The question isn't whether government scientists are right or wrong about any particular vaccine, it is whether the government should have the right to force people to inject stuff into their bodies.
That's not the question until law enforcement start showing up at your house with vaccines and guns.
Private schools can make that argument and require vaccinations to their hearts' content. Public schools, however, are bound by limits on governmental powers; for example, they can't advocate particular religions, and likewise, they shouldn't be able to impose vaccinations.
I don't see how these are the same at all. One would be a regulation on thought (i.e. religions are belief systems), the other is a regulation on public safety. If the government can prevent people from coming into government buildings with firearms, then they should be able to kids from going to schools if they are a public safety hazard due to lack of immunizations.

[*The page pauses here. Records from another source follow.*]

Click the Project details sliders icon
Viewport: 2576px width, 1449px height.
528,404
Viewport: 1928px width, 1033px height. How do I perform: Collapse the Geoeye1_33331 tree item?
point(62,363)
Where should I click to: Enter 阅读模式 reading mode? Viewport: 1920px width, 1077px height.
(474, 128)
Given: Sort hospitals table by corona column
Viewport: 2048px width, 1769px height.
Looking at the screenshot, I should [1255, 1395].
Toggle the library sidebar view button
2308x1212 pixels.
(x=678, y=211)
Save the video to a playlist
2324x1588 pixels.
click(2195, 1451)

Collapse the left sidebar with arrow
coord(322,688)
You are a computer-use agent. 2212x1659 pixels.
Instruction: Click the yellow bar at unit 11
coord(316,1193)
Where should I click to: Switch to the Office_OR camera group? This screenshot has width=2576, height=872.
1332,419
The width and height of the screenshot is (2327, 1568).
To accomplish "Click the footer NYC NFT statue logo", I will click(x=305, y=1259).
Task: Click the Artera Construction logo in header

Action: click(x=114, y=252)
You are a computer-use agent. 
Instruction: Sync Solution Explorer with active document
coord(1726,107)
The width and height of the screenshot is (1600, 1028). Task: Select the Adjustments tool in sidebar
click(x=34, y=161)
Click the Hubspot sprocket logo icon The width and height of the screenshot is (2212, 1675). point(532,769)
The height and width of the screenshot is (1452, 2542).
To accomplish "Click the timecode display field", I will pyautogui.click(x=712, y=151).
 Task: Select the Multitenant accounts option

A compromise would be to move to a voucher system that allows kids who don't want to attend public schools to use the money to pay for private schools, but that is something progressives and their public sector union lobbyists are fighting tooth and nail.
Schools are paid for by property taxes. This is a horrible system in general. Vouchers don't fix this problem, because you are still paying for the schools if you have zero kids. Just like your taxes are paying for government buildings like courts that prohibit firearms even if you are an open carry proponent.
I understand that many healthcare operations consider some immunizations a condition of employment for workers in contact with patients. Certain workers who refused immunizations would be subject to reassignment, demotion, and/or termination.
This doesn't seem unreasonable to me if it is true, especially if you are working around immunocompromised patients.
That said, this is all in the realm of people being free to make choices, as opposed to being forced to get vaccines where your "choices" are to get a vaccine and fines/prison/bullet/etc.
OK I can see that. Mexico pays the American workers a salary for Chinese workers to do all the work. It will be a tough job to convince Mexico to pay for something they won't get, and to convince China to work without getting paid, but negotiating is what Trump is good at.
We will have a huge solid gold space station with a casino and hot chicks that aren't fat. We will make Chinese workers do the job, but the wages will go to American workers.
If you are talking about "kids being forced to get a vaccination as a per-requisite of attending public schools", then that's exactly what I said. If you are talking about "home schooled kids being forced to get vaccinated under penalty of their parents being fined or jailed", please provide a citation.
violin playing.....
That quote doesn't say anything about the infection rate growing. It just says that 79 million people are infected, and that the infection rate is 14 million per year. In order to show that infections are growing, you have to show that the number of infected people or rate of infection per capita is going up over time.